_WRITTEN INSTRUCTION_:
Copy out the records from the line containing "Show help for Use Syslog Only" through the line containing "tap(167, 295)", reproducing each line verbatim.

[start]

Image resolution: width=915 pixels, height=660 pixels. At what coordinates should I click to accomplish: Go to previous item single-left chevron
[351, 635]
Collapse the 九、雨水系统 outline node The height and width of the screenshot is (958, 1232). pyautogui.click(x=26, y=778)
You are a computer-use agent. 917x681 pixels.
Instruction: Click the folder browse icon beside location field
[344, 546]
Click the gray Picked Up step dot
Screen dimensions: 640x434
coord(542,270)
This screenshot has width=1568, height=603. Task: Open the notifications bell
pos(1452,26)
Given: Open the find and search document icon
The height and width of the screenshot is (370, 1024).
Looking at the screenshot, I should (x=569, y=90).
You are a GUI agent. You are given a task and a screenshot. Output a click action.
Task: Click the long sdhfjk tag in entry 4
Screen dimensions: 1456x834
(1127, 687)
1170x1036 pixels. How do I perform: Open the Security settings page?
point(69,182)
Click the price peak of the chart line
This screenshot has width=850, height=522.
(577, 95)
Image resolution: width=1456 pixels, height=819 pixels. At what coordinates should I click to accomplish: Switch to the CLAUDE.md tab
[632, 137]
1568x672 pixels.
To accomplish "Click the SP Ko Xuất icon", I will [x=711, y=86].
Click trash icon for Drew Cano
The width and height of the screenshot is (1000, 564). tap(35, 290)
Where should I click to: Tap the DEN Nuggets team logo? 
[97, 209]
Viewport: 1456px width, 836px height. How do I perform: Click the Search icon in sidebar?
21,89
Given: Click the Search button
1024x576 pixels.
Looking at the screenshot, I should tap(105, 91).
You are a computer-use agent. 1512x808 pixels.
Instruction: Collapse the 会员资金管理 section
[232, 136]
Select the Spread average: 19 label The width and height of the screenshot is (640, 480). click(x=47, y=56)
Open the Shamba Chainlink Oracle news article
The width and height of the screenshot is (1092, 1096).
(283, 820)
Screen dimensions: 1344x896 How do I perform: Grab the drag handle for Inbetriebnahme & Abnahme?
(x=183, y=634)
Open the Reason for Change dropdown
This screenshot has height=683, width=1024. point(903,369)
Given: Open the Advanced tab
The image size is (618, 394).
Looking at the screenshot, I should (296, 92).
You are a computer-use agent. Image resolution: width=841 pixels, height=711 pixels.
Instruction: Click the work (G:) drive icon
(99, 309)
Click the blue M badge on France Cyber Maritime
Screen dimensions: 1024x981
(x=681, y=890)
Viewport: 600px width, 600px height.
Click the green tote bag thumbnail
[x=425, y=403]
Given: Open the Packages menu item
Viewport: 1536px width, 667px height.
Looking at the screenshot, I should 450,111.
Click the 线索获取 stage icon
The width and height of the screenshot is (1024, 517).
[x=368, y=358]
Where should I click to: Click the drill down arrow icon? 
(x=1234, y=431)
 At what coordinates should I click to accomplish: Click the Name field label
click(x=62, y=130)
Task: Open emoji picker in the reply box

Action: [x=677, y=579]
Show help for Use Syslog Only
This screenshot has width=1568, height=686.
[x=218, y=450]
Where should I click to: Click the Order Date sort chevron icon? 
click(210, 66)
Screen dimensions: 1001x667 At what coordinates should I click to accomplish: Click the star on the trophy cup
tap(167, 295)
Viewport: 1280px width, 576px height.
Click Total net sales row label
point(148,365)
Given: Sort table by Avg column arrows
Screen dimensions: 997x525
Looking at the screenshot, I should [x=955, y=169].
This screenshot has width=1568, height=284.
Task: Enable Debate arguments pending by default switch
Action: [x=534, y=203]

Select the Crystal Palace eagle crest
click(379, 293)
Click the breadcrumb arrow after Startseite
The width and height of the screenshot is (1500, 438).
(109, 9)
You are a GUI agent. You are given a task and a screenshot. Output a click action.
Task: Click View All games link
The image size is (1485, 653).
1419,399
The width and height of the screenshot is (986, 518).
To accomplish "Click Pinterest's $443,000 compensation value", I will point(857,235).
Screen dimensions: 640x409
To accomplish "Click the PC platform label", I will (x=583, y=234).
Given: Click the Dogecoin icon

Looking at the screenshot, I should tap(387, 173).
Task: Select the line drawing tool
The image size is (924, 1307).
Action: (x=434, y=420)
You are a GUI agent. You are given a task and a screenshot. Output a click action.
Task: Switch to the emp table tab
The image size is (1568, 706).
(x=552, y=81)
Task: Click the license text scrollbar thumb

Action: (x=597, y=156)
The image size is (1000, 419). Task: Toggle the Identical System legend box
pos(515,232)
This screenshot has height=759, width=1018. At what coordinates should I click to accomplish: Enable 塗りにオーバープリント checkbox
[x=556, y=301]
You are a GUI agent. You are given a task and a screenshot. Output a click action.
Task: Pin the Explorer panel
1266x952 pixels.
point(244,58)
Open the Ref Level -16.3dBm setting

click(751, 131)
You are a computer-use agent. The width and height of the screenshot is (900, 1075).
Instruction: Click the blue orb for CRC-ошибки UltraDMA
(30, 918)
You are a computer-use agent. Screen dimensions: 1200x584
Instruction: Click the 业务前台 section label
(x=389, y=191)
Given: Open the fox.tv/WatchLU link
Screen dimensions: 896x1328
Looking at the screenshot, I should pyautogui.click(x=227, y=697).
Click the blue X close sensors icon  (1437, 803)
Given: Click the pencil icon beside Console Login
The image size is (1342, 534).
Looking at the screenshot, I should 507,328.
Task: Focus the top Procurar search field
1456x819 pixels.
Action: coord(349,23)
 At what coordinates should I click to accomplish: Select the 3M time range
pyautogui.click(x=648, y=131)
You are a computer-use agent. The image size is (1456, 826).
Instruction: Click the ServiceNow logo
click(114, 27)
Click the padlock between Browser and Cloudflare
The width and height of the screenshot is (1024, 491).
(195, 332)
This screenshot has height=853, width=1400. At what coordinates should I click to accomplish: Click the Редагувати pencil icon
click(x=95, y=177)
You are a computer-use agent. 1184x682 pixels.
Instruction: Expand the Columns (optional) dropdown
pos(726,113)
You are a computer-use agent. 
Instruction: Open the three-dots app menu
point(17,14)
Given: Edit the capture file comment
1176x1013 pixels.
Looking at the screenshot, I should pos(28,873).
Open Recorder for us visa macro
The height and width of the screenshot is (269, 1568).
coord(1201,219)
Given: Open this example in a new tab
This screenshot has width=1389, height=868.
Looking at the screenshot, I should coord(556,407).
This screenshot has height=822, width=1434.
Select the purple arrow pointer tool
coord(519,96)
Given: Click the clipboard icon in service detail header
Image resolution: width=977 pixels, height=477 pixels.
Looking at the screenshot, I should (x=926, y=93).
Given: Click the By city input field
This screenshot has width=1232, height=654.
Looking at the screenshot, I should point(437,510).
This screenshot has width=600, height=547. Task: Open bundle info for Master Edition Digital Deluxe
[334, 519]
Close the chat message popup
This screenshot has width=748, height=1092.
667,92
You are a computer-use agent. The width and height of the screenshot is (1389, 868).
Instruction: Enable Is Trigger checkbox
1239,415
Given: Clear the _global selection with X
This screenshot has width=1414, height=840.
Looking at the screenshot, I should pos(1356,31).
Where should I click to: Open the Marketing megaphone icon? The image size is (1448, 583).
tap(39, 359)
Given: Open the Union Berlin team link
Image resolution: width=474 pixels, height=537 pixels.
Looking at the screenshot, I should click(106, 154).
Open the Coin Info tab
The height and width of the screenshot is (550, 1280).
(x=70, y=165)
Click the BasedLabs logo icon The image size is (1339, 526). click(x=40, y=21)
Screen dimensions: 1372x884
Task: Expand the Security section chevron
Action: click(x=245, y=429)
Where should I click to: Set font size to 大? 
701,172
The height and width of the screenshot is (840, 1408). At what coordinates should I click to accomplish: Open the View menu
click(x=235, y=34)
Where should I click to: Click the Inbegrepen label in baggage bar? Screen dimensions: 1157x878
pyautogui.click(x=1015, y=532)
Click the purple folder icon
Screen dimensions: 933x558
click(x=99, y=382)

[end]

_CORRECT ANSWER_:
Show help for Use Syslog Only
This screenshot has width=1568, height=686.
[x=218, y=450]
Where should I click to: Click the Order Date sort chevron icon? 
click(210, 66)
Screen dimensions: 1001x667 At what coordinates should I click to accomplish: Click the star on the trophy cup
tap(167, 295)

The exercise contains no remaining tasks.